RBC analyst Mark Mahaney sees a massive growth opportunity ahead for the streaming leader in international markets, where Netflix is facing less competition. "NFLX's International position may actually be stronger than its U.S. position given weaker all-in entertainment options in most markets," Mahaney said.
Mahaney sees Netflix's scale as a powerful competitive advantage. RBC notes that the streaming giant's 158 million international subscribers are approximately five times that of its closest challenger. With more subscribers, the streaming giant is better able to spread its content costs over a larger revenue base than its smaller rivals. "Netflix is the leading global streaming player ... in a business where scale matters," Mahaney said.

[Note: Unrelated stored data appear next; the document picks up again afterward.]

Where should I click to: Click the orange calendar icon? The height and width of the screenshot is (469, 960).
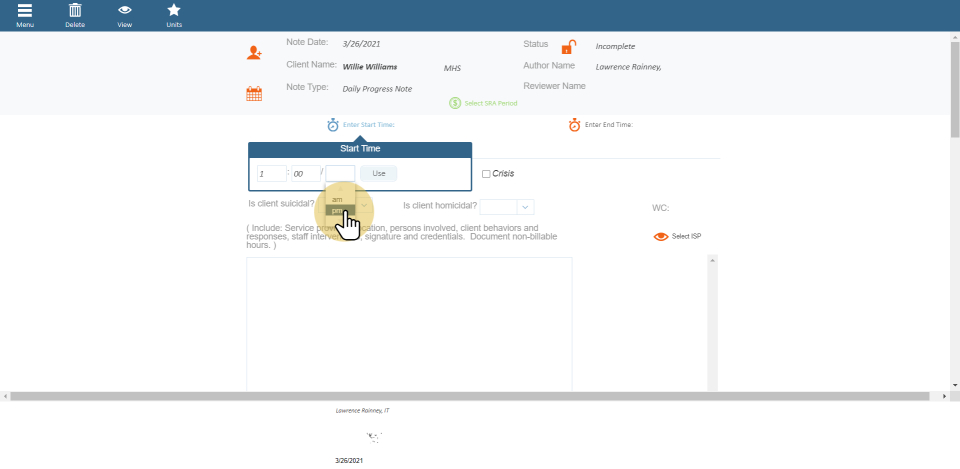click(x=254, y=94)
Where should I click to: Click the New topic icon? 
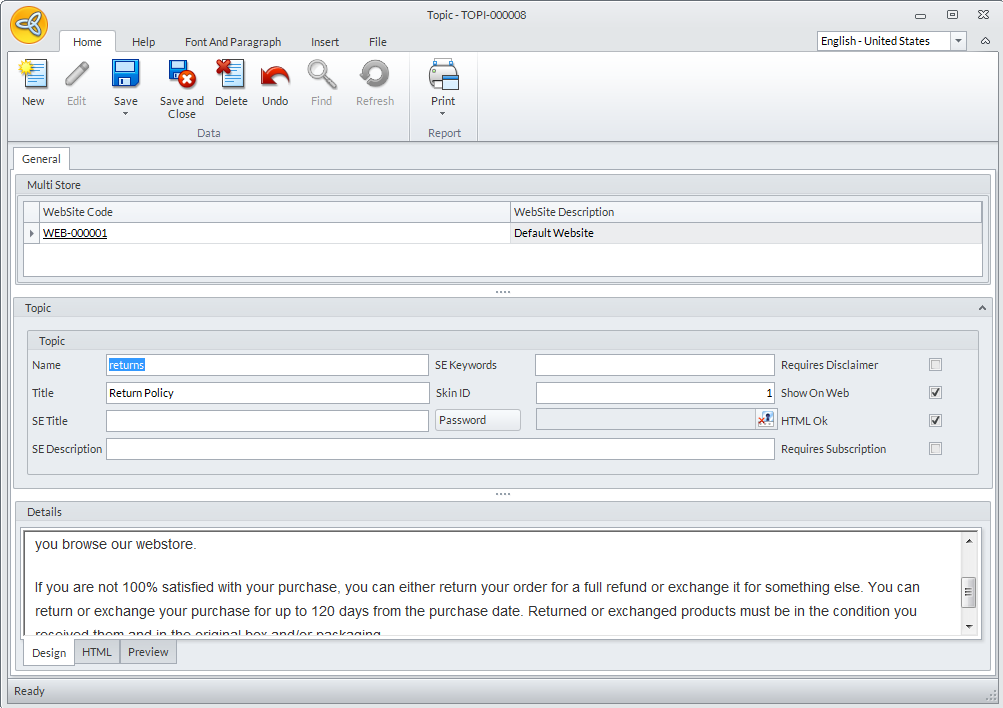pos(33,75)
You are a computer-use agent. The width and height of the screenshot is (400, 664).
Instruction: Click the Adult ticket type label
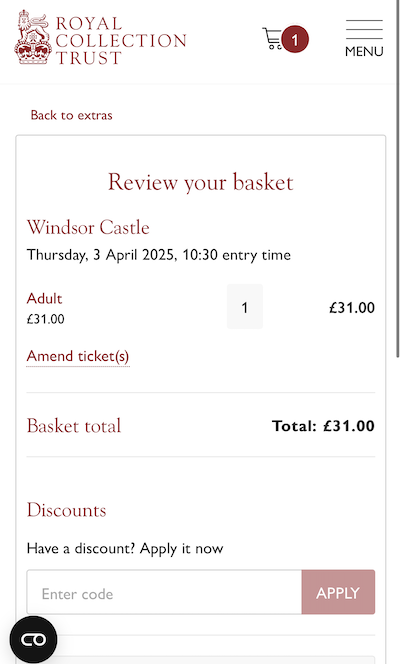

Additionally, content production costs are often far lower in international markets. This is an important factor, as Netflix is projected to spend more than $15 billion on content this year, and rising content costs are a major risk to the company's long-term success.
And while its costs are lower in international markets, Netflix's customer satisfaction scores are higher. "Our extensive survey work has consistently shown higher satisfaction scores among Netflix customers in International markets (U.K., France, Germany, Brazil, Japan) than in the U.S.," Mahaney said.
Due in part to these reasons, RBC predicts that Netflix will eventually generate profit margins in its international segments that are on par with that of its core U.S. business. "We believe International could actually be as or more profitable than the U.S.," Mahaney said.
All told, RBC forecasts that Netflix's international profits will grow to $1.6 billion in 2019, up from $662 million in 2018.
More bullish commentary
Other analysts have also issued bullish forecasts for Netflix in recent days.
Pivotal Research analyst Jeffrey Wlodarczak reiterated his buy rating and boosted his target price for Netflix's shares from $400 to $425 on Thursday. Wlodarczak appreciated Netflix's decision to provide investors with a more detailed breakdown of its subscriber metrics. He's also forecasting that Netflix will enjoy strong growth in international markets, to the tune of 8 million new customers in the fourth quarter of 2019 and a total of 27 million in 2020.
Meanwhile, Goldman Sachs analyst Heath Terry reiterated his "conviction buy" rating and $400 price target on Netflix. Terry, too, argues that Netflix's recently released subscriber data show that the streaming leader has a larger opportunity for growth than many investors currently expect. "We continue to believe that consensus expectations for Netflix subscriber growth and related financials in 2020 and beyond are too low," Terry said.